[Data for this task Boundary: Start]

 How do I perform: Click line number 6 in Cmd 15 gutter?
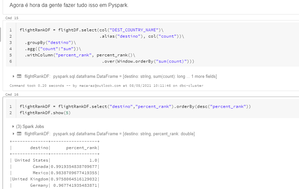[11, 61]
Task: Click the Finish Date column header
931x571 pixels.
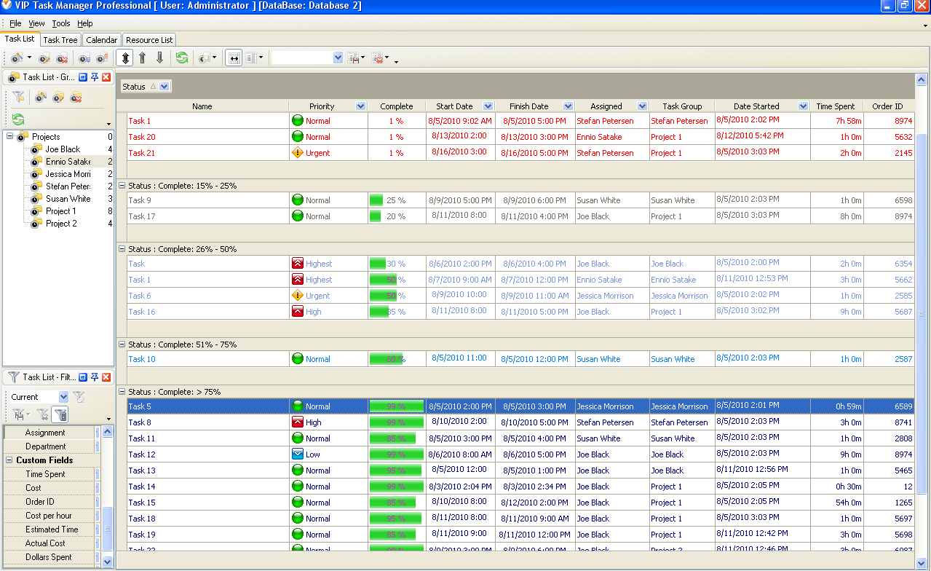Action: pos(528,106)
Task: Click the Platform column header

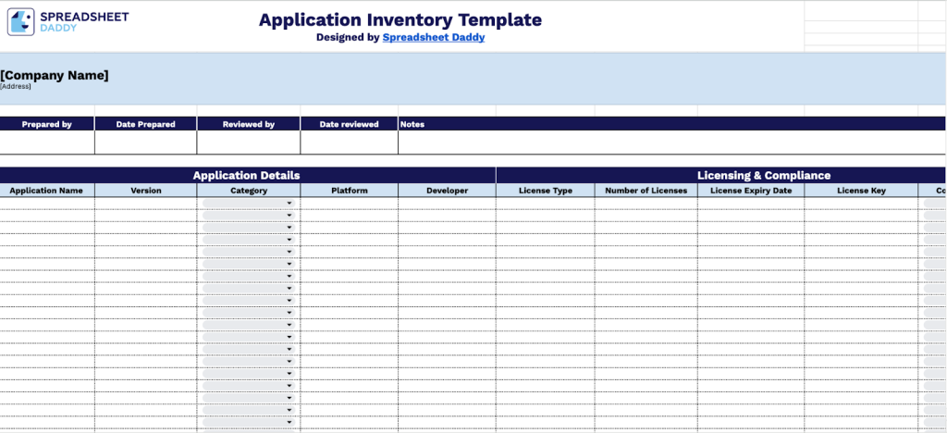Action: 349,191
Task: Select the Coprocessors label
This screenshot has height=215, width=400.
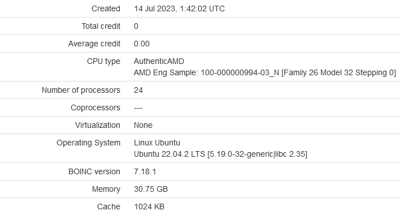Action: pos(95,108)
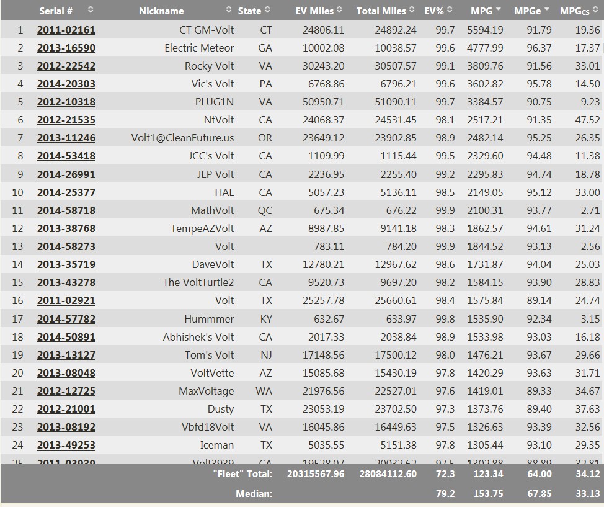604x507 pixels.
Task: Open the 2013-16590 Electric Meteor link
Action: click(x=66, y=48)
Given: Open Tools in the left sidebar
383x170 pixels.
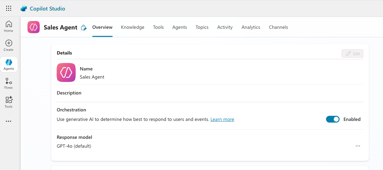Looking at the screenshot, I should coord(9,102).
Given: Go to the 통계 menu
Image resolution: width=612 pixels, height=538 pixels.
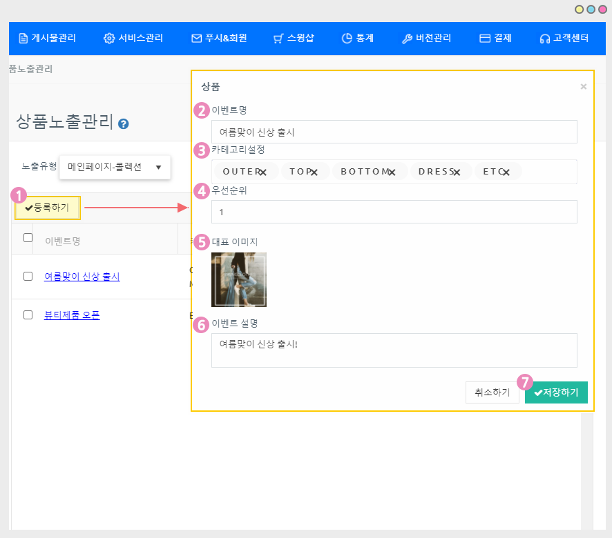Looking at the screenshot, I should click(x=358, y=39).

[Data for this task Boundary: End]
[Data for this task Boundary: Start]

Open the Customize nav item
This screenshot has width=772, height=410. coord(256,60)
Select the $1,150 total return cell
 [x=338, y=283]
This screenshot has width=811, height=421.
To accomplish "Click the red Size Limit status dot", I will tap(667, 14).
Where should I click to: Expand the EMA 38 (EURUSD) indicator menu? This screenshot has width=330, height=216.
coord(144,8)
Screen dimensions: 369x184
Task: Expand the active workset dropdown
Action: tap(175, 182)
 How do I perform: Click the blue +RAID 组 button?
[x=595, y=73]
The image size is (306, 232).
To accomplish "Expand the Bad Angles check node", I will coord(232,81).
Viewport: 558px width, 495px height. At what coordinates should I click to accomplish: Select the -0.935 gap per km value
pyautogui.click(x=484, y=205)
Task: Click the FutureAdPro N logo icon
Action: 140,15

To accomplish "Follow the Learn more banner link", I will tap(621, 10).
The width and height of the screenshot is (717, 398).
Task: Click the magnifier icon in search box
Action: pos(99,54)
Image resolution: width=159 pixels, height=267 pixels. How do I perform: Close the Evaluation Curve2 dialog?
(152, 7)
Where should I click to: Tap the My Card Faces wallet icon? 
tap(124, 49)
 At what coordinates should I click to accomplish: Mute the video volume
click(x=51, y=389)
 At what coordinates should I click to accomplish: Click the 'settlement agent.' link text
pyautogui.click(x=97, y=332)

[Data for this task Boundary: End]

**Brief:**
Copy only this from above: the line containing "How do I perform: Click line", the line containing "Given: Go to the 통계 menu", and all lines between, printed exactly. Leave out the pictures.

**The answer:**
 How do I perform: Click line number 6 in Cmd 15 gutter?
[11, 61]
Task: Click the Finish Date column header
931x571 pixels.
Action: pos(528,106)
Task: Click the Platform column header

Action: 349,191
Task: Select the Coprocessors label
This screenshot has height=215, width=400.
Action: pos(95,108)
604x507 pixels.
Task: Open the 2013-16590 Electric Meteor link
Action: click(x=66, y=48)
Given: Open Tools in the left sidebar
383x170 pixels.
Looking at the screenshot, I should coord(9,102).
Given: Go to the 통계 menu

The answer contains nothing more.